Sunday, March 20, 2011

False Dichotomies and the Other Extreme


After spending some time in Istanbul this spring break I think I started to understand a little better one of the major problems with the attempts to spread liberty here, as well as throughout what I will vaguely call Europe and a good part of the world. The political scene here is set up in an incredibly unique way. You don’t have “liberal” and “conservative” as I’m used to. Rather, you have the incredibly statist but very modern/secular CHP party (this is the one that follows the legacy of the Kemalists and Mustafa Kemal Ataturk) and the traditionally conservative and more religious but currently liberalizing opposition party: the AK Partei. This group identifies more with the hinterland and the more conservative religious population there. Finally, you have a loose network of the academics and subversives who tend to be from what I’ve seen unremittingly socialist. This is the group that takes the stronger stance against the CHP. My experience with all of this is quite fleeting, and of the three groups I only really got to talk to socialists. One of my professor’s friends we met is a socialist and an academic in Turkey. We met him at the Baklahorani festival, which is the Greek-Orthodox version of Mardi Gras or Carnival. He’d come out to support the stand the Greek community here was taking for the first time in about 70 years against the anti-minority policies of the Kemalists and their descendants throughout the past hundred years. He spoke harrowingly of his family’s own experience at the hands of the earlier Kemalists during massacres against Circassians. This history had influenced his decision to stand with the socialist opposition. The second socialist I got the opportunity to talk with briefly about politics (this wasn’t exactly something we were supposed to talk about because of the tensions still present) was a Greek-American writer for Time Out Istanbul who is working and living in the city. She is writing a novel about the anti-Greek pogroms that occurred in Turkey and identifies as most of the Greek community she works with does, as a socialist with a strong pro-feminist stand.

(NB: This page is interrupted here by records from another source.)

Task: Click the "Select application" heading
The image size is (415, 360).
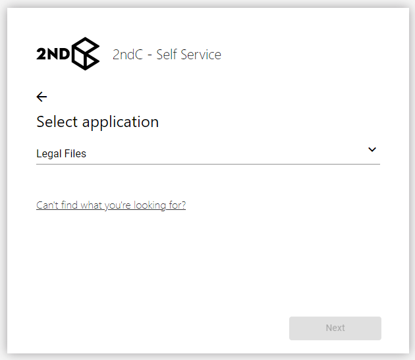Action: [97, 122]
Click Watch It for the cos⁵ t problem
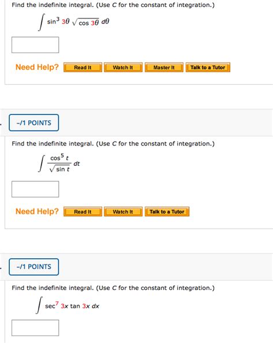The width and height of the screenshot is (273, 343). pyautogui.click(x=123, y=212)
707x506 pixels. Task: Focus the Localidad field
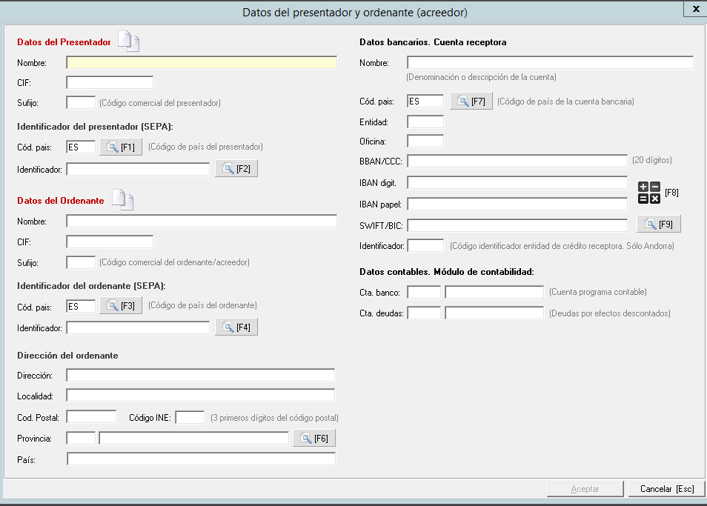click(x=200, y=396)
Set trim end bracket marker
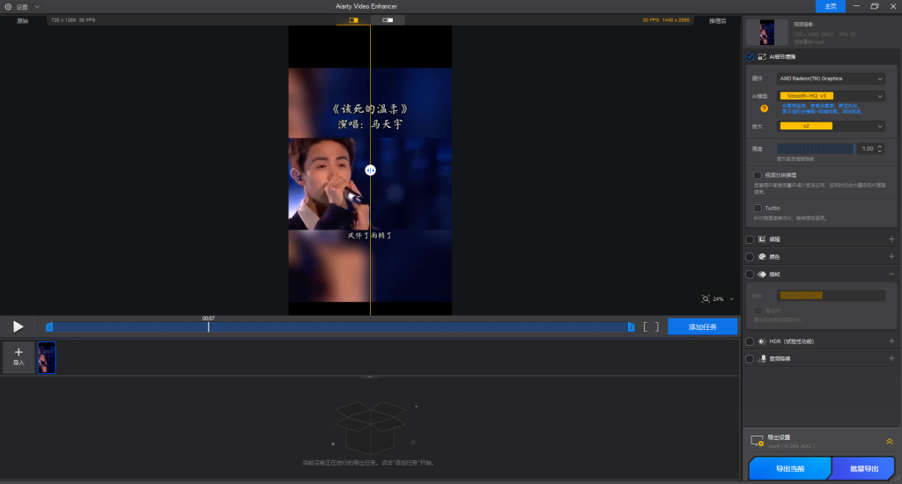This screenshot has height=484, width=902. click(x=656, y=326)
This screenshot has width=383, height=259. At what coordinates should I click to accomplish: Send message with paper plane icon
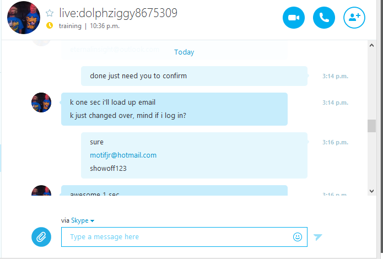click(317, 237)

Graffiti was super-prevalent as well, a lot of it was political. I have no idea if this was?
        Both the CHP and the conservative opposition pose huge problems for these groups for reasons that I think are readily apparent. Joost Lagendijk, a senior analyst for the EU seemed to think so too. He gave us a lecture on Turkey’s attempt to join the EU and in his view the pro-business, bourgeois AKP supporters had stopped progress toward EU membership by abandoning some of the women’s’-rights and GLBT reforms that the EU demands of its member states. They have dropped some of these important reforms and can truly and accurately be called a conservative movement in this sense despite giving concessions recently (these are mostly thought to be a tool to avoid opposition from those who would call them pro-theocracy). It is interesting to note that this seems to be assumption among a good amount of students as well. We sat in on a lecture at Istanbul’s Bilgi University and everyone seemed to be on the same page as far as the connection here as well as that between imperialism and capitalism. I found it kind of strange that this was accepted as a given, that the two go hand in hand and aren’t much different. This Marxist assumption went over quite well with a good number of the students from American University I was with (big surprise there) but I saw a few problems with this framework.

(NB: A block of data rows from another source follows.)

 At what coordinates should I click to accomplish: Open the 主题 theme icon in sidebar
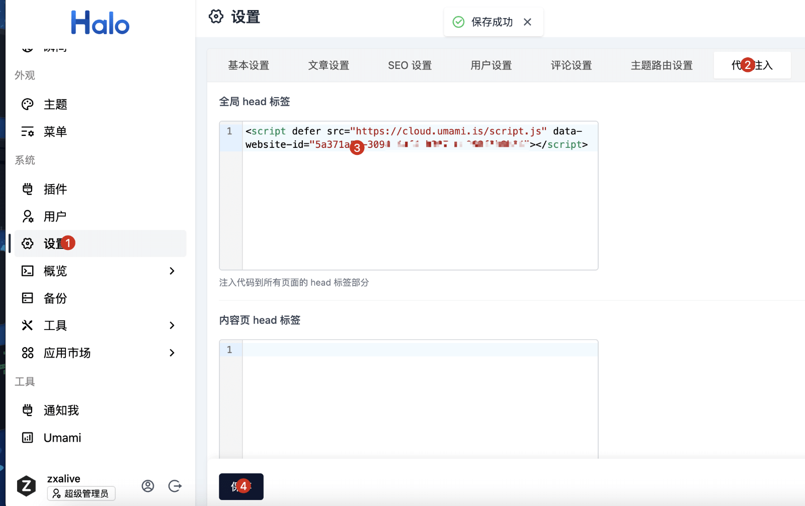[x=28, y=104]
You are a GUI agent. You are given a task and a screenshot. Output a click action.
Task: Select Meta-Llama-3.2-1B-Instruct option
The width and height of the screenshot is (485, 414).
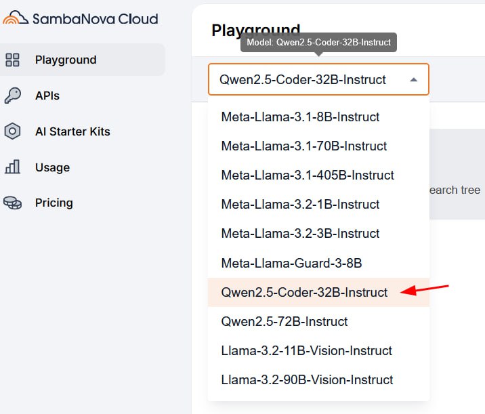click(300, 205)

The professor giving the lecture had asked us to try and see what the difference was between European funding of US railroads and European (and American) funding of railroads during the Ottoman empire. During the Ottoman Empire this is largely seen as an Imperialist ploy to gain control of the region, including the vast oil fields rapidly becoming important in the south of the empire. His goal, it seemed, was simply to point out that not all investment, even that commonly accepted as imperialism, was necessarily imperialism. He wanted his students to look at what they are taught to see as imperialism very closely and critique whether this actually is imperialism or not. This seemed like part of the general higher educational goal now developing that seeks to undermine the Kemalists arguments for “Turkification” which includes anti-minority rhetoric and the like. However, one of my colleagues from AU seems to have mis-interpreted the question (or perhaps he simply took advantage of the opening to say something he wanted to say) and said that it was imperialism in the US as well because of the role the railroads played in keeping the native Americans down. He then went on to talk about the imperialist “robber-barons” of the railroad development era in American history and how the US government was so wonderful for stopping these robber barons and nationalizing the railroads. The other students in the class seemed to be in quite easy agreement with this analysis, and drew parallels to the use of railroads to abuse the poor and minorities in Turkey as well. The class turned pretty much into a bashing session of capitalism in general and its big brother –imperialism.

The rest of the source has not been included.